Sir, – The word amnesty conjures up an image of the Wild West, of illegal goings on, of something taken or kept without permission and now to be handed back.

Perhaps Scottish landed estates had this in mind when they offered their amnesty on tenants improvements last year in a frantic bid to defuse the calls for tenants to be given an option to buy their farms – the only real way a tenant can regain lost improvements.

Improvements have, indeed, been taken from tenants and then been charged rent on them, either to themselves or the following tenant.

How can an amnesty be fair when the onus is all on the tenant to provide evidence of improvement works? Tenants don’t bill themselves for labour after all, so why not ask the landlord for evidence and if nothing is forthcoming, the improvements fall to the tenant free of charge?
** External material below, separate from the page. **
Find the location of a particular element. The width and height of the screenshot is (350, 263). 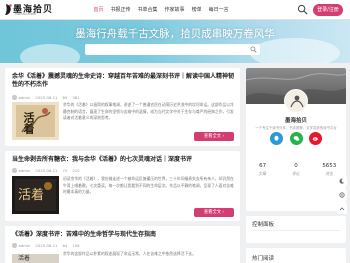

avatar is located at coordinates (296, 101).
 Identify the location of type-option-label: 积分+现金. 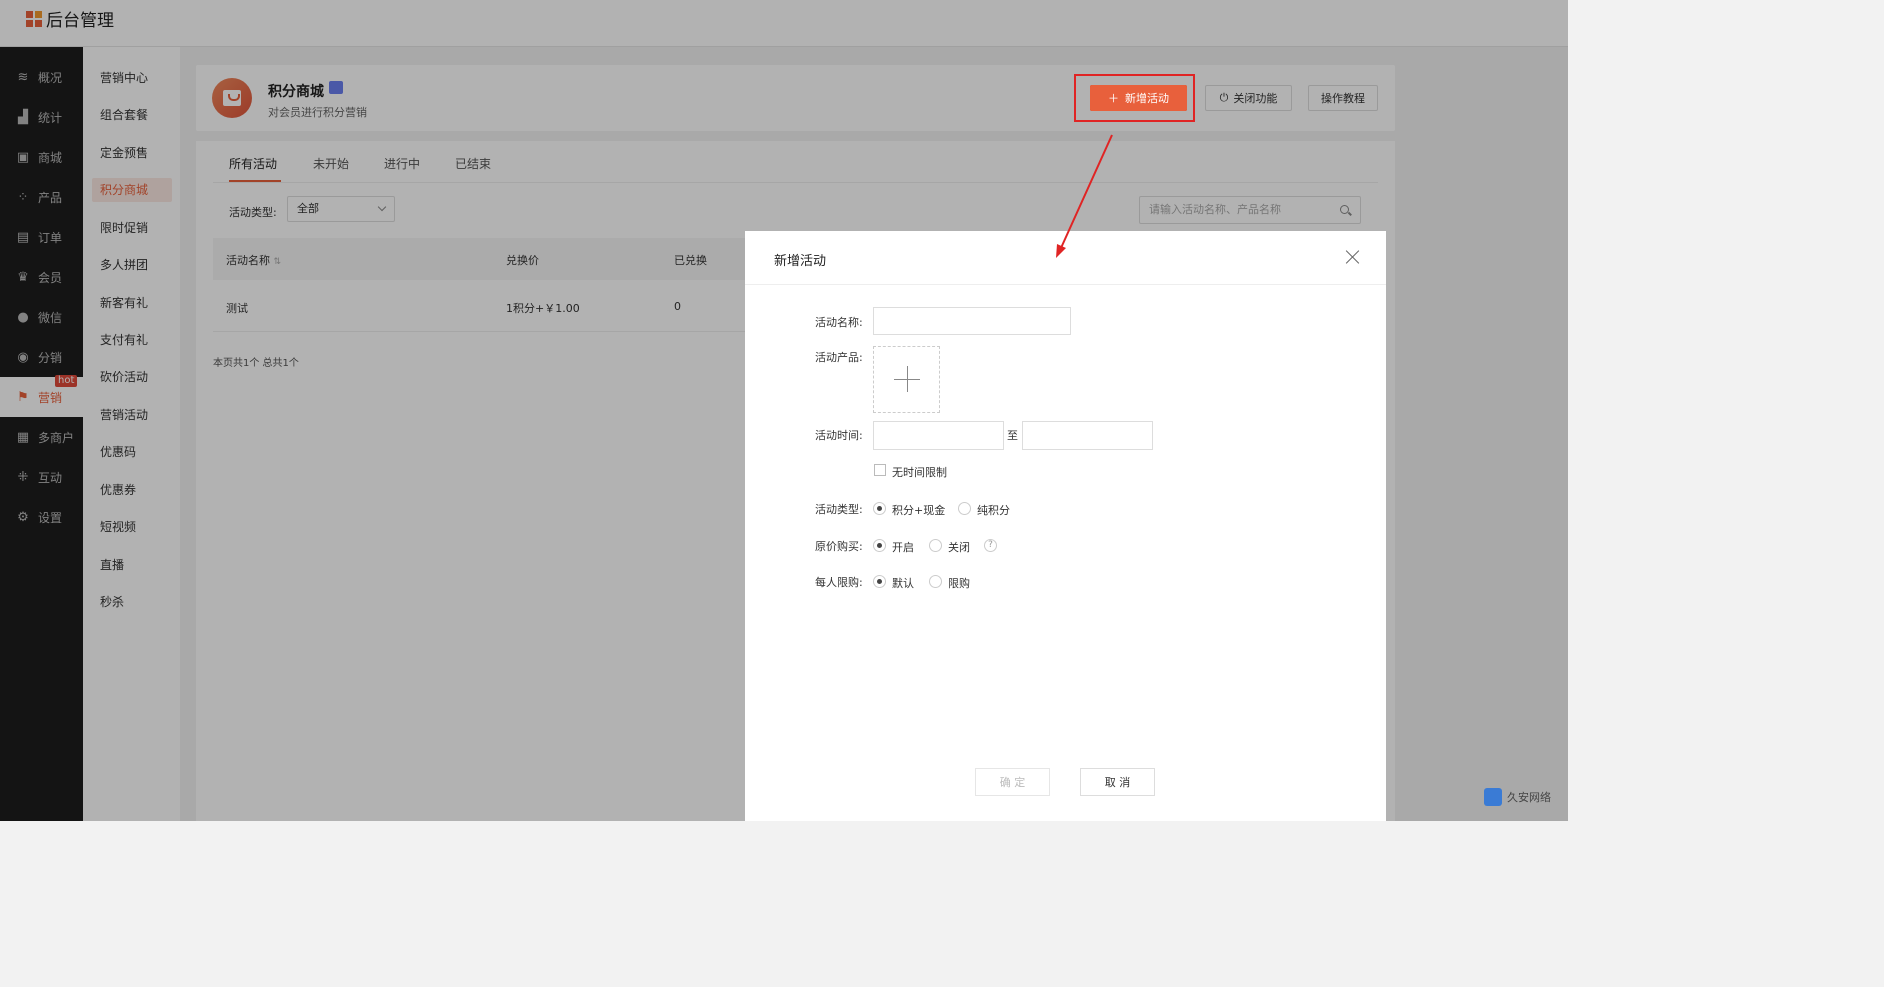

This may seem unfair, but it is the situation tenants have faced for a very long time .

There will be many rented farms where the buildings, drains and roads were put in place by a tenant long departed, or one who simply renewed a lease at the landlords behest, totally unaware that his improvements would vanish in a puff of smoke the minute he put pen to paper.

Why should these improvements remain with the landlord free of charge?
David Johnstone said last week in The Scottish Farmer that this process should be 'fair', but then started on about the ifs and buts about 'value to an incoming tenant' and 'appropriate to the holding'. This just stinks of yet another ruinous land court saga.

The 2003 act seemed to have answered tenants concerns on improvements, rent, and security of tenure, but after 13 years of unremitting attack by landed interests, virtually the entire act is in ruins.

Rents have spiralled beyond all sense, limited partners have been evicted and improvement law is worse.

Are we going to be sitting here in 2029 saying the same things?